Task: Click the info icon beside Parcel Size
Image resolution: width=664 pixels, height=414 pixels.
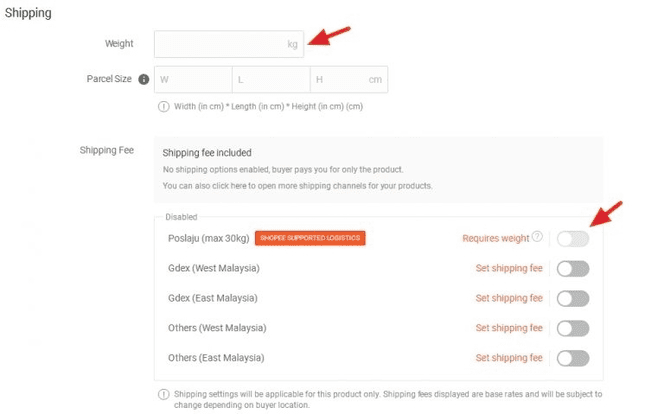Action: (x=143, y=80)
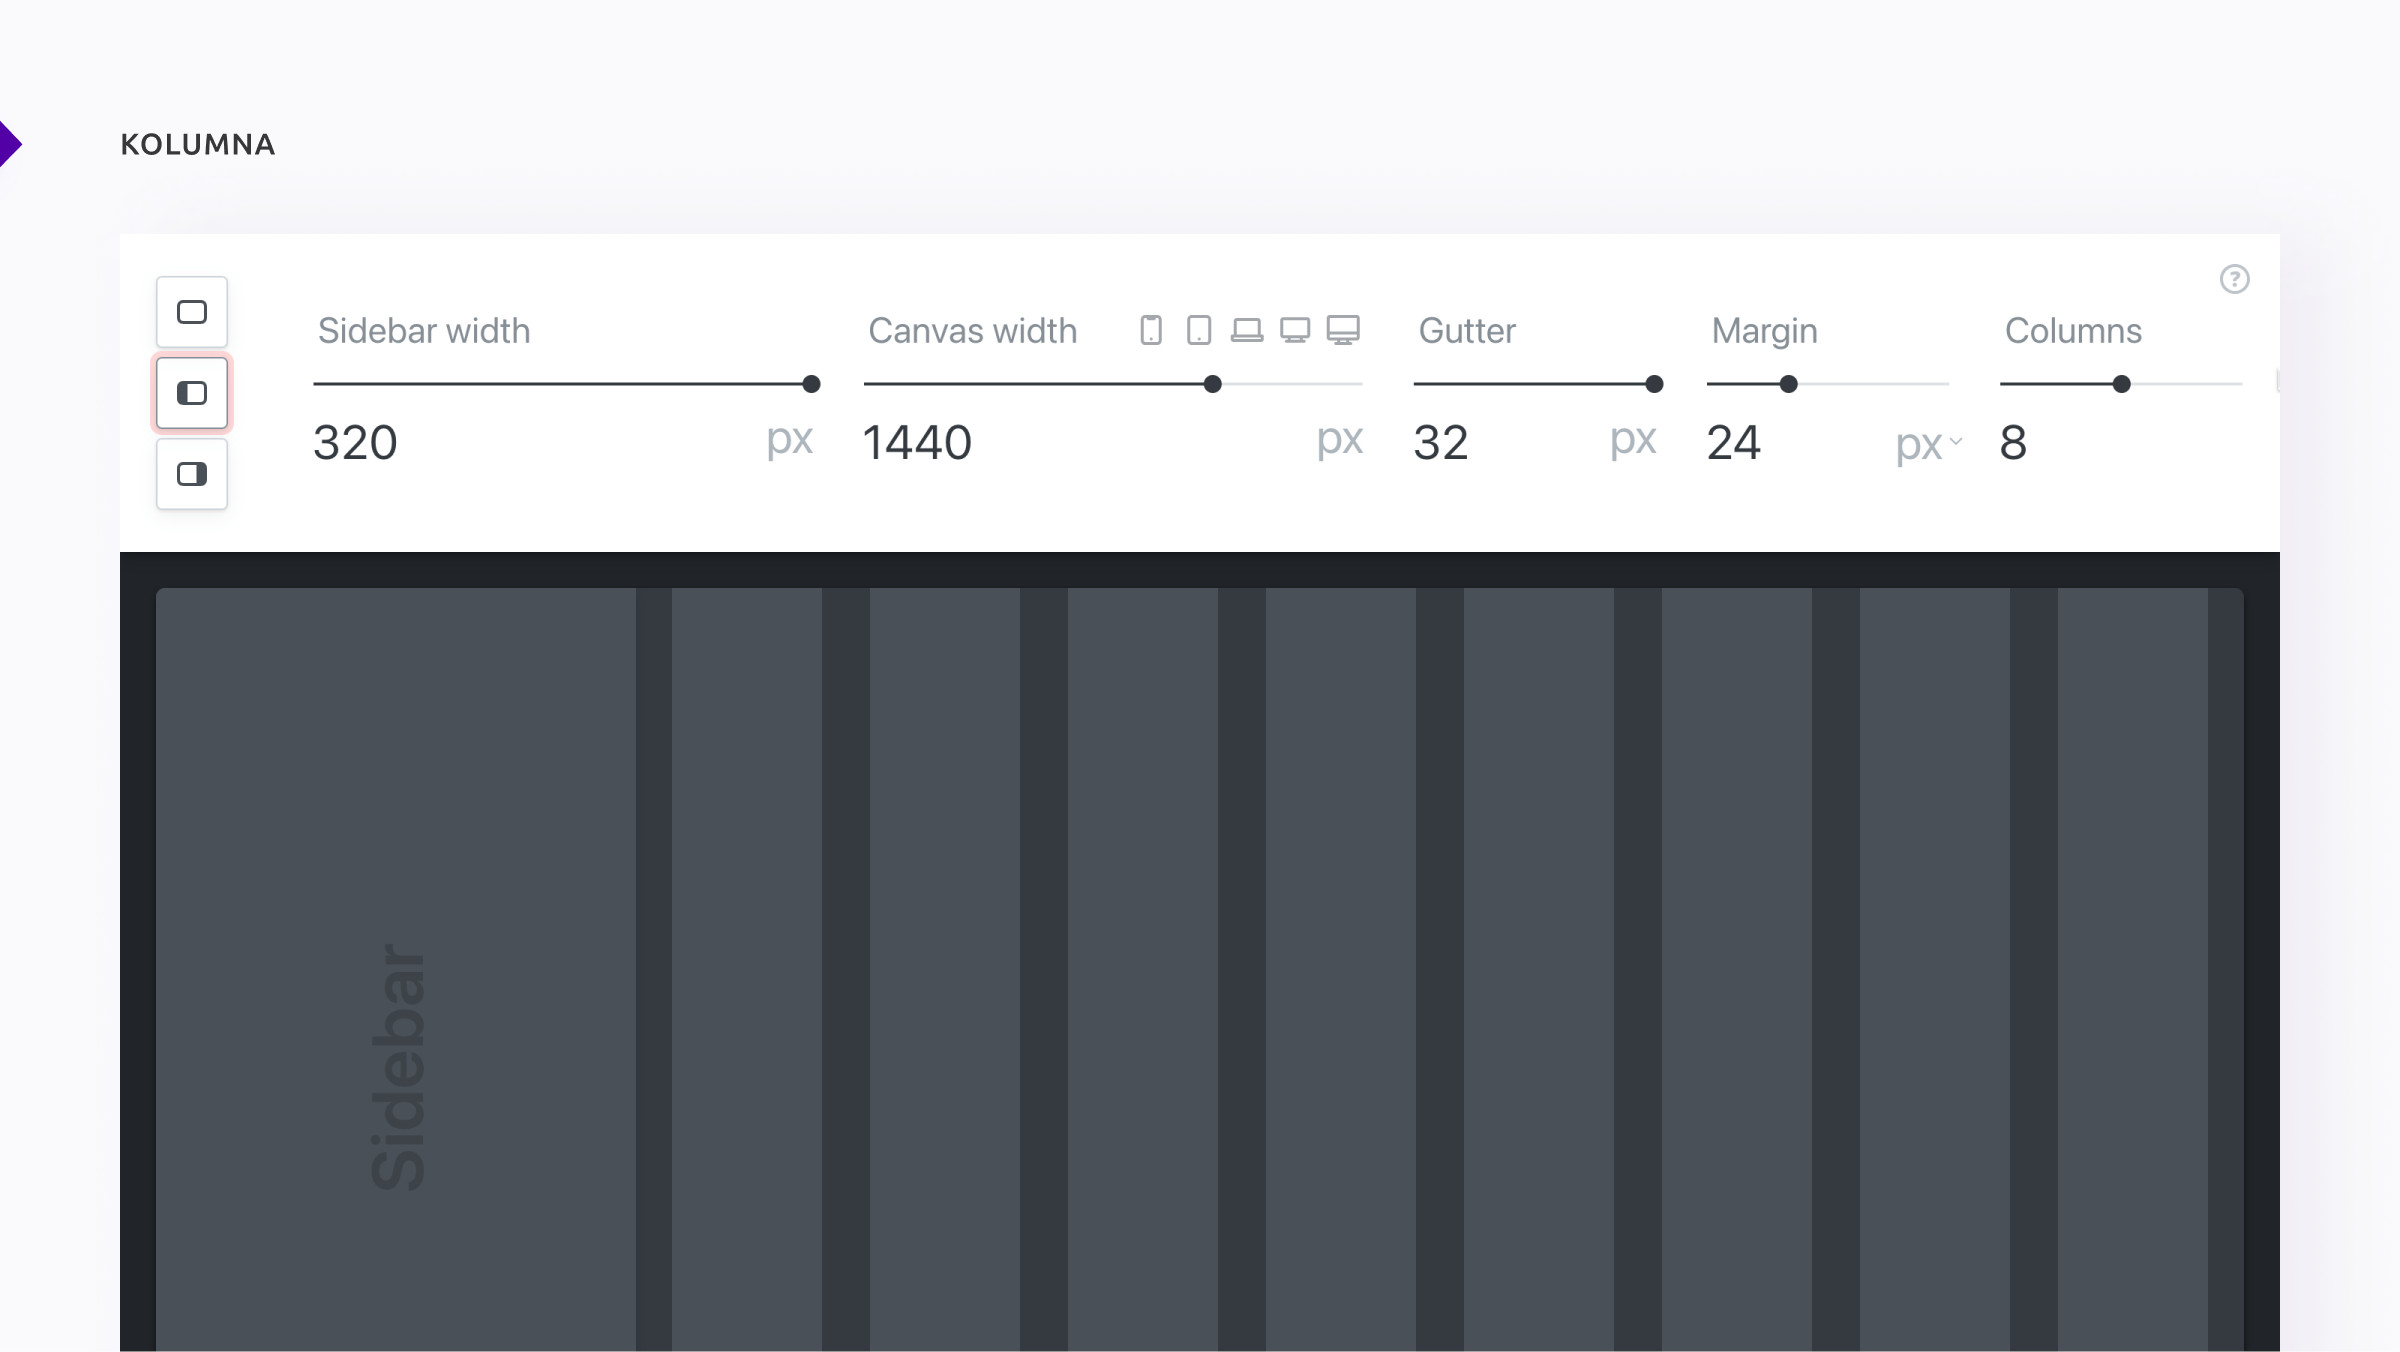Open the Margin px unit dropdown
Image resolution: width=2400 pixels, height=1352 pixels.
[x=1930, y=443]
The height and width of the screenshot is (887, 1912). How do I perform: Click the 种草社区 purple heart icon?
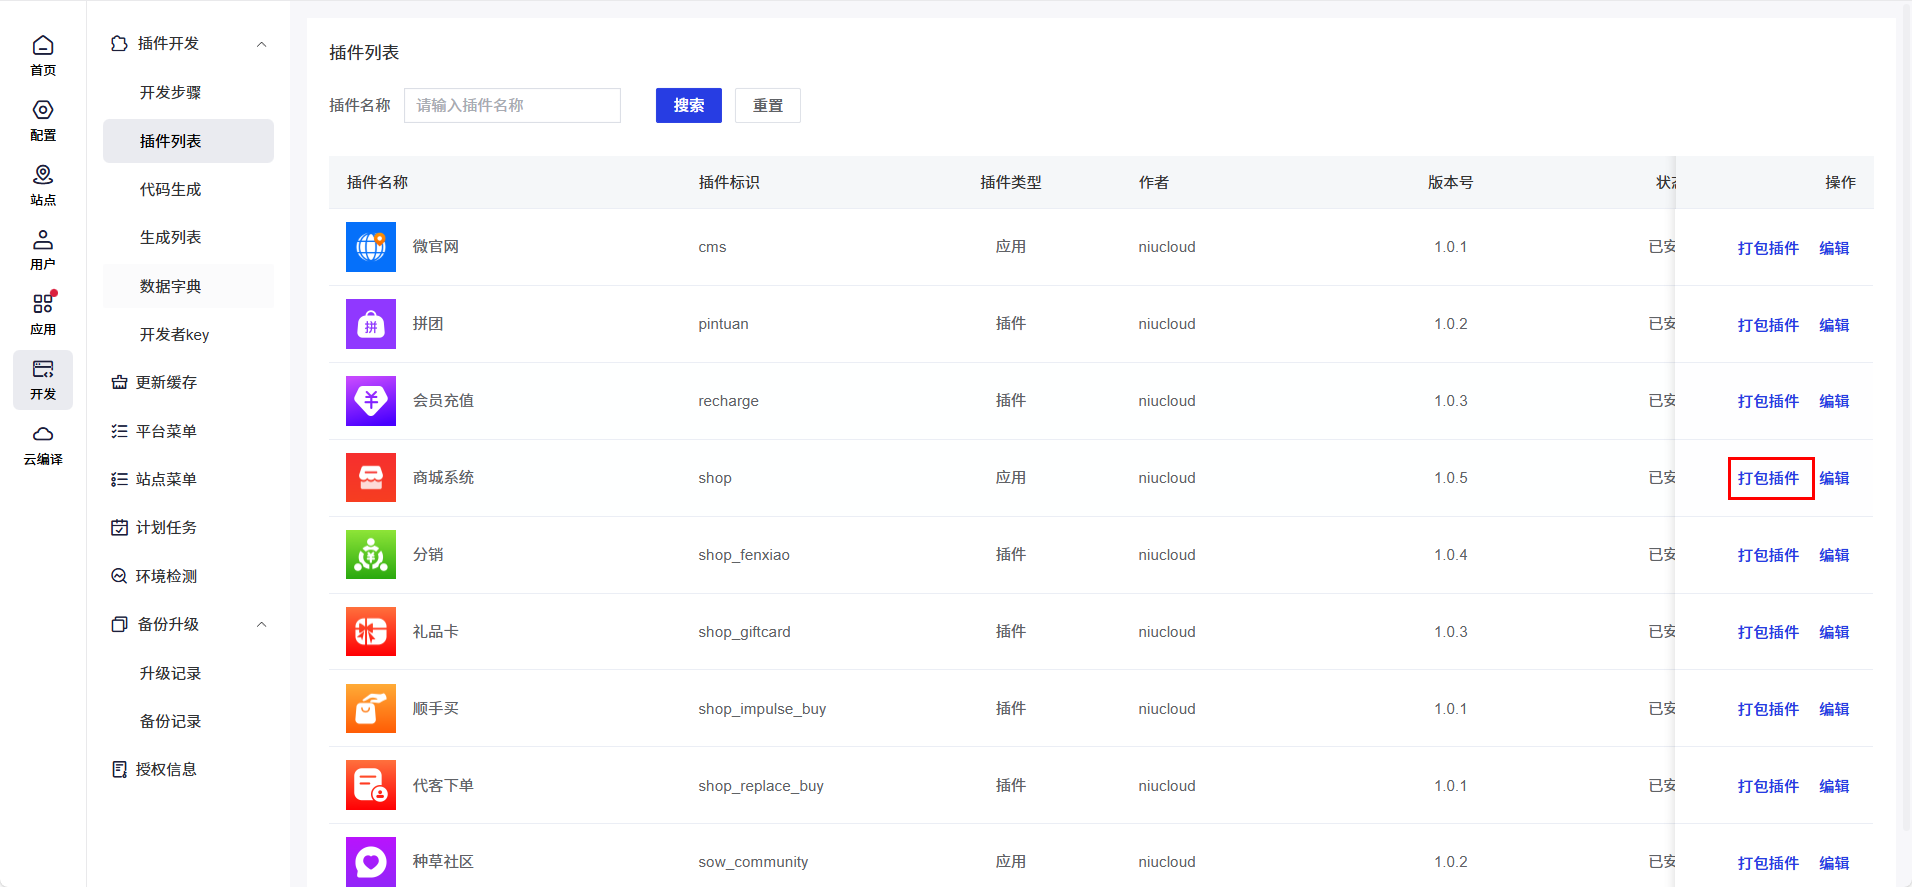[x=371, y=861]
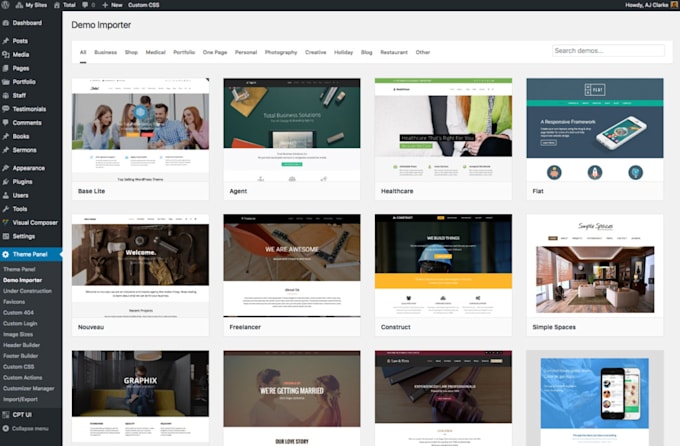Open the Dashboard icon in the sidebar
Viewport: 680px width, 446px height.
[x=6, y=22]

▶ **Your instructions**
Reprint the entries above exactly, images removed.

▶ **Response area**
Task: Click the info icon beside Parcel Size
Image resolution: width=664 pixels, height=414 pixels.
Action: (x=143, y=80)
Open the Margin px unit dropdown
Image resolution: width=2400 pixels, height=1352 pixels.
[x=1930, y=443]
The height and width of the screenshot is (887, 1912). How do I perform: Click the 种草社区 purple heart icon?
[x=371, y=861]
Open the Dashboard icon in the sidebar
Viewport: 680px width, 446px height.
[x=6, y=22]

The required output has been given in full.